Another Charter School Conflict in Chicago?
Advocates of charter schools can’t understand why anyone questions the purity of their motives or the excellence of their results. When there are scandals, they brush them off as mere anecdotes. When a charter operator steals millions, that’s an anecdote too. Nothing interferes with their belief that deregulation and lack of oversight is the right formula for school success.
In Chicago, we learned recently that the second-ranking official at the UNO charter chain resigned after awarding millions of dollars in contracts to family members or politically connected individuals.
Here is another. Chicago plans to close 129 elementary schools because of “underutilization,” even as they open 60 new charter schools, some in the same neighborhoods where enrollment is allegedly low. Here is an interesting web woven around a new charter:
“Jeannie Kim is employed by the Board of Education, where she works as an instructional effectiveness specialist for the Pershing Network. Her job, like her 17 other counterparts citywide, is to work with principals to evaluate teachers from an administrative perspective, and make sure CPS’s official Teaching Framework is being enforced. In fact, according to several people from the Chicago Teachers Union we spoke to on background, people like Kim have the power to get tenured teachers terminated, or at least put on a remedial track, if not reassigned to a different school altogether.”

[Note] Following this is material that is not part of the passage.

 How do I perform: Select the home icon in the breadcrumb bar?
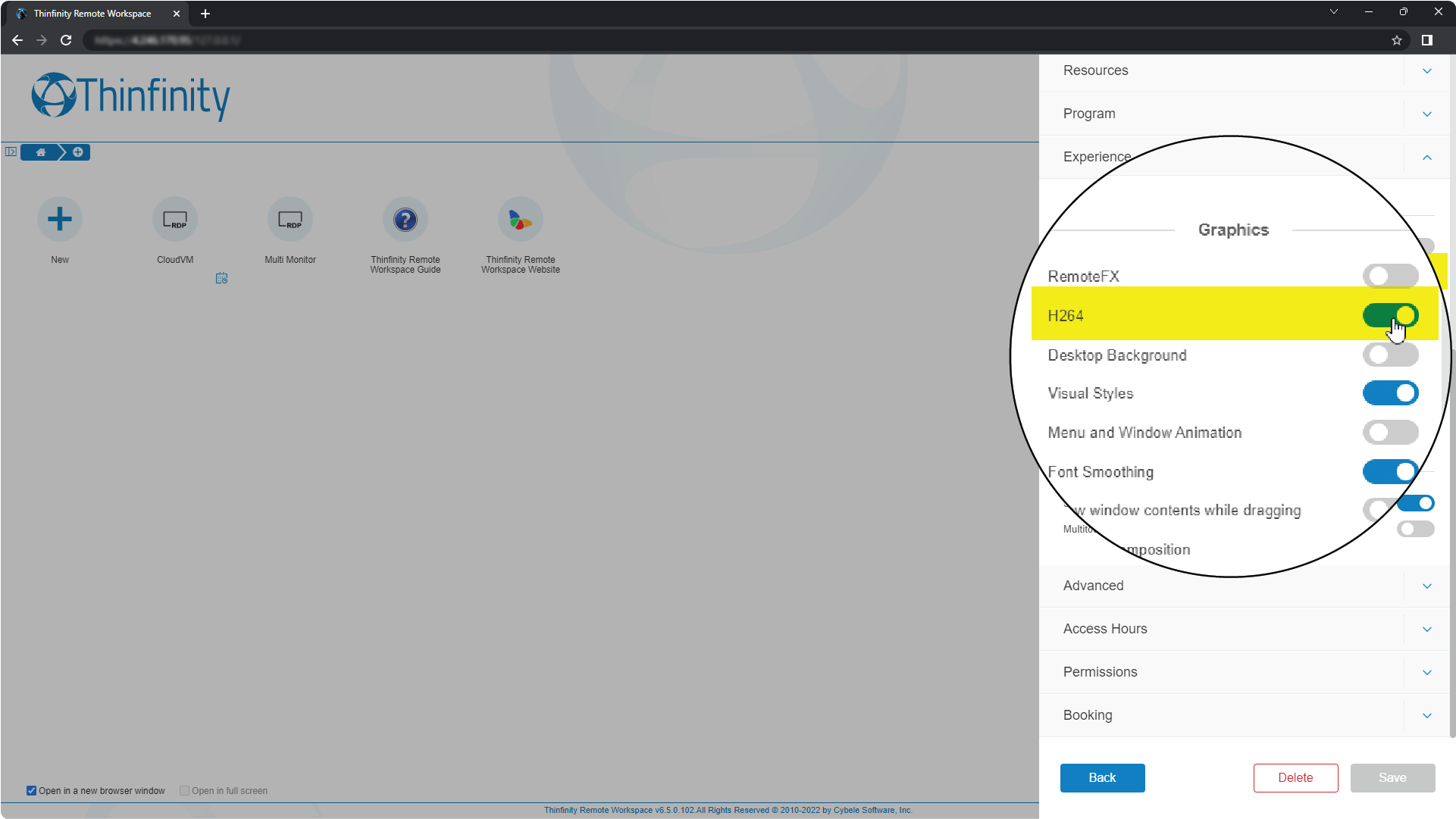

“Besides being a member of the Board of Education’s administration staff, Jeannie Kim is also a founding member of the design team for the proposed Be the Change Charter School. In fact, Kim’s name appears in fundraising emails obtained by Chicagoist, and on the charter school’s not for profit incorporation papers as the organization’s agent. And on the not for profit’s most recent annual report, as filed with the State of Illinois, Kim is listed as the organization’s secretary. These documents list a condo in the West Loop owned my Kim and a man named John Bang.”
To understand these relationships, it is important to ponder these words: Chicago, power, politics, money.